Selected excerpt —
+++++

Stop wildlife trafficking? Sounds like a job for Hero Rats.

They already help doctors detect tuberculosis. They’ve saved lives by helping to clear more than 100,000 land mines. Now, “Hero Rats” have a new mission: stopping the illegal wildlife trade.

Rat sniffing land mine (Xavier Rossi/APOPO)
(Xavier Rossi/APOPO)

Rats are better than humans — and even dogs — at sniffing out trouble. That’s why in Tanzania the U.S. Fish and Wildlife Service is enlisting the extraordinary noses of African giant pouched rats to investigate shipping containers for the scent of wildlife trafficking.

These special rodents are called Hero Rats by the nonprofit APOPO, which trains them. (APOPO is an acronym that means, in English, Anti-Personnel Landmines Removal Product Development, as the group first trained rats to detect land mines.)

Now, the rats are being trained to find pangolins, the world’s most trafficked mammal. This elusive, prehistoric-looking animal is threatened with extinction. Its keratin scales (made of the same material as our fingernails and hair) are often ground up and falsely advertised as medicine.

Pangolins, sometimes called “artichokes with legs,” earned the world’s highest trade protections in 2016.

Another target for the rats: illegally harvested timber. There’s a booming black market for wood used to make furniture, doors and flooring.

+++++

Information shown —
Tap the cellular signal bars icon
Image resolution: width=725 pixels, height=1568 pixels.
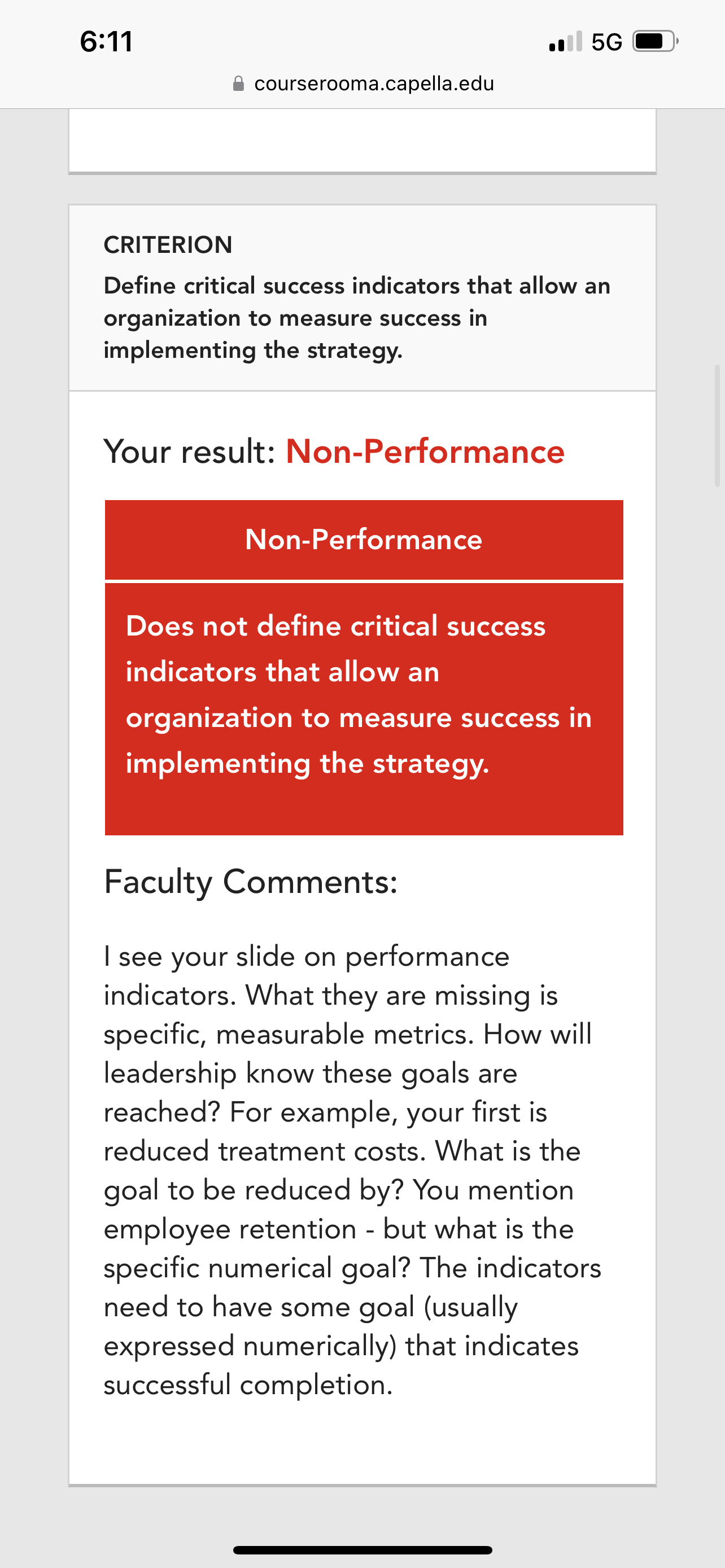(566, 41)
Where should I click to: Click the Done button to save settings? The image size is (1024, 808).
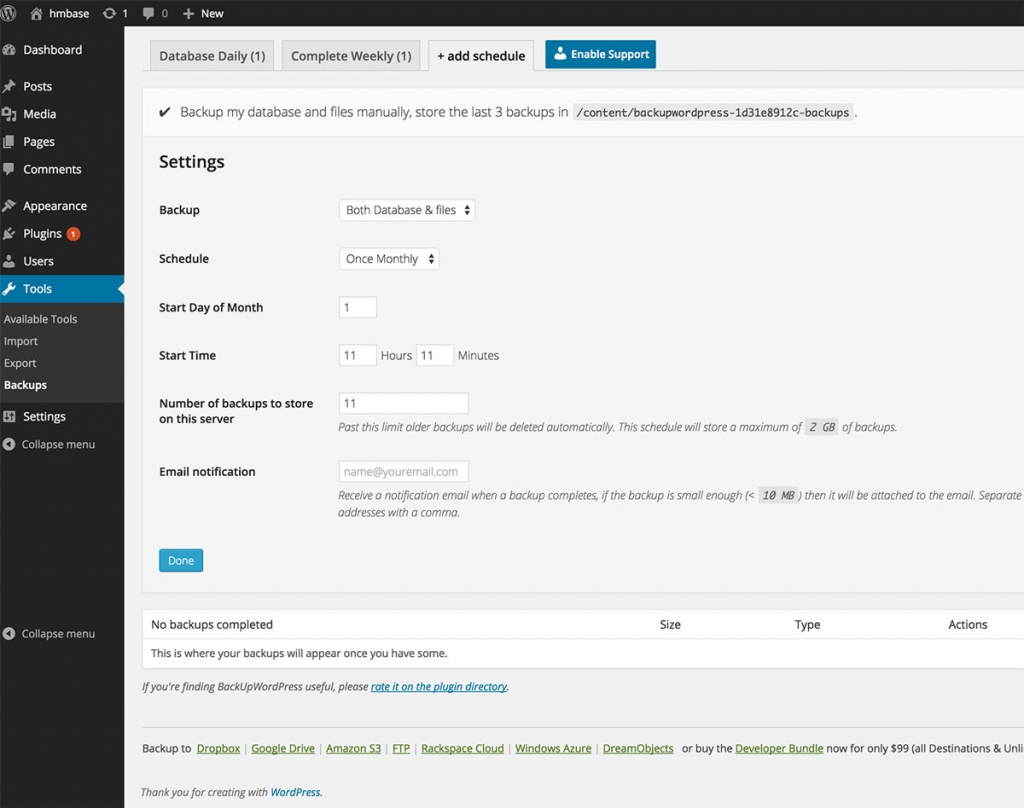pos(180,560)
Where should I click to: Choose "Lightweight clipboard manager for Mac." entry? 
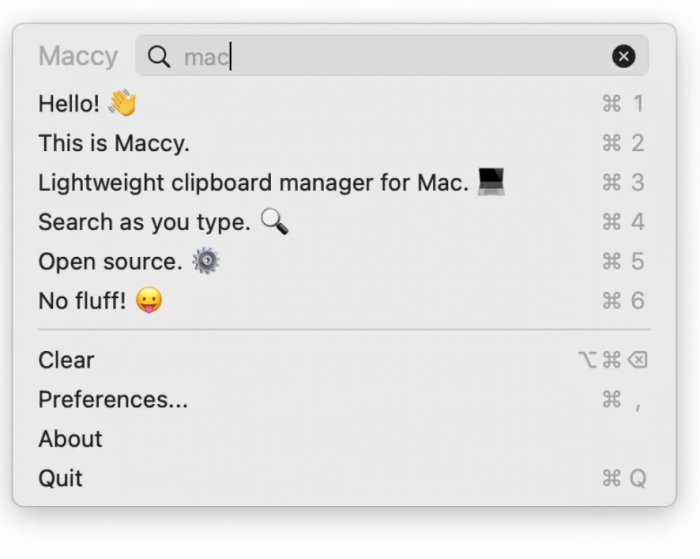coord(252,183)
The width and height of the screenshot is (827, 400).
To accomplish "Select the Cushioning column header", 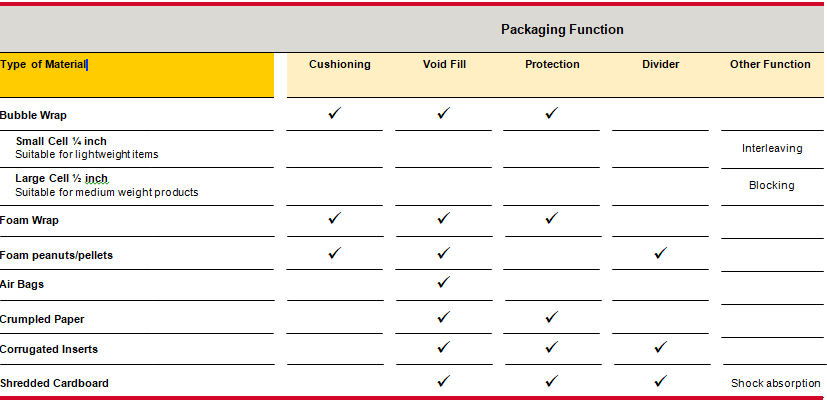I will tap(340, 64).
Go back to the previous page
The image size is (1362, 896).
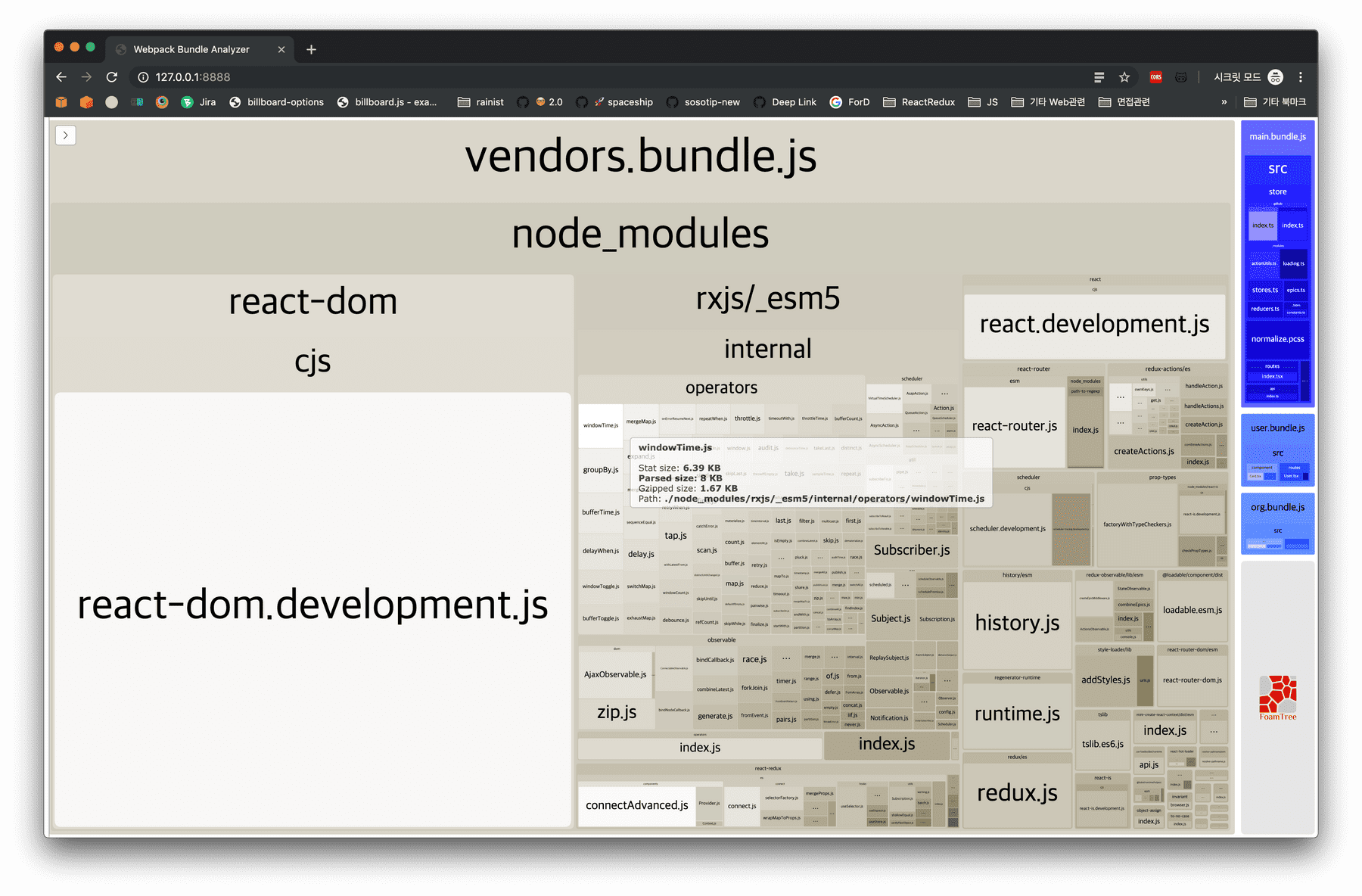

+++++

Task brief — Please copy everything in the Hero Rats article from "Rats are better" down to "detect land mines.)", swapping "shipping containers" for "cargo containers".

Answer area —
Rats are better than humans — and even dogs — at sniffing out trouble. That’s why in Tanzania the U.S. Fish and Wildlife Service is enlisting the extraordinary noses of African giant pouched rats to investigate cargo containers for the scent of wildlife trafficking.

These special rodents are called Hero Rats by the nonprofit APOPO, which trains them. (APOPO is an acronym that means, in English, Anti-Personnel Landmines Removal Product Development, as the group first trained rats to detect land mines.)